I am curious as to why the output from my second statement is different than the first:
Floating point fun: 123.456703
Floating point fun: 123.456700
Why does my floating-point literal end up with a trailing 03, while my double literal ends up with 00 ? As far as I know, it doesn't have anything to do with %f, since this is the appropriate format specifier for both floats and doubles.
Also, what is a 'canonical representation'? I looked it up and all I found was something about Roman Catholic law.

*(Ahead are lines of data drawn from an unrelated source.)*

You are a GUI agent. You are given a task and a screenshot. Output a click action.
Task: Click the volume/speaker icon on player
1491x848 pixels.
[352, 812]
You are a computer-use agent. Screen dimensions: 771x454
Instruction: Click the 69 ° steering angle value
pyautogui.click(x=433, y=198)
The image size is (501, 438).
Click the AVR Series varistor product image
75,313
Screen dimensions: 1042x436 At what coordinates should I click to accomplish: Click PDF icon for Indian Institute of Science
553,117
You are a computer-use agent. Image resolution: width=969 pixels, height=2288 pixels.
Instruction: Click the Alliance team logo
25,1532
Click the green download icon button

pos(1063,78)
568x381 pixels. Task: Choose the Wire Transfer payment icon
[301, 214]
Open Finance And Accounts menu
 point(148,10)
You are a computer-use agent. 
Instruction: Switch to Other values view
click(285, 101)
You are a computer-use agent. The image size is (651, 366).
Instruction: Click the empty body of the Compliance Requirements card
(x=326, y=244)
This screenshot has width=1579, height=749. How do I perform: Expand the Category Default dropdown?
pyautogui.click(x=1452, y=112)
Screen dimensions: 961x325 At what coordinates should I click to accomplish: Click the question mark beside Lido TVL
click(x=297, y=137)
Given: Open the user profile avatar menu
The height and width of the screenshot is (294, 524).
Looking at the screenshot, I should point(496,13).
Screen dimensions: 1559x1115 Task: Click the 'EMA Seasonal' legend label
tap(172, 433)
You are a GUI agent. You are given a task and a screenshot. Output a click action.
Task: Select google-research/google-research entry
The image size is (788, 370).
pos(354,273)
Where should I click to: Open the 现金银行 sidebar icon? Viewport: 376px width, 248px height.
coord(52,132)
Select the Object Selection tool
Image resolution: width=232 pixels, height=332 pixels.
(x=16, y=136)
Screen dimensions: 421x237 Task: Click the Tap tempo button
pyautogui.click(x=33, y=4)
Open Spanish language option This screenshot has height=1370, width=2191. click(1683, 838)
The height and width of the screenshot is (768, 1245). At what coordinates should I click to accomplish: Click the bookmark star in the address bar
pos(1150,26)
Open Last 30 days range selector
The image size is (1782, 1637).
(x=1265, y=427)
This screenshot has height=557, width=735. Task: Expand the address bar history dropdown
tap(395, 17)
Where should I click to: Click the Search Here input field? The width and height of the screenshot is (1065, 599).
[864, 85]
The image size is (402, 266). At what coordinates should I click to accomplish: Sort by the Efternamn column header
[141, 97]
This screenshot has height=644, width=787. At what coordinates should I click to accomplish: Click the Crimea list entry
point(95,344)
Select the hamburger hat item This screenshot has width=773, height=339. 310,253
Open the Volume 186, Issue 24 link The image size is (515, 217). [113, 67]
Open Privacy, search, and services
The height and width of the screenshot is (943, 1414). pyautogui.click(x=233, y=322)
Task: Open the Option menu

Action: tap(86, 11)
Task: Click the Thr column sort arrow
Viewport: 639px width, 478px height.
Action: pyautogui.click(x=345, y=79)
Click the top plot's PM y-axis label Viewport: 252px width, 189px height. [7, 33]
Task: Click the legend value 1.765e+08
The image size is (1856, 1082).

Michael Novello wrote:So instead of simply padding the value with zeros (since float is obviously large enough to hold the 123.4567 portion) it just goes ahead and comes up with some arbitrary voodoo in its place?
Thanks for your help
No, it's not arbitrary. It's a side-effect of representing base-10 fractions in a base-2 format. For example, neither float nor double can even represent 1/10 exactly. It's a repeating fraction, just like 1/3 is 0.333... in base-10. The IEEE-754 format stores values in powers of 2--positive powers and negative powers. Any fractional part is made up of a combination of 1/2 (0.5), 1/4 (0.25), 1/8 (0.125), 1/16 (0.0625), etc. That particular fraction presumably ended up as .4567025 which got rounded to .456703 by your specified formatting.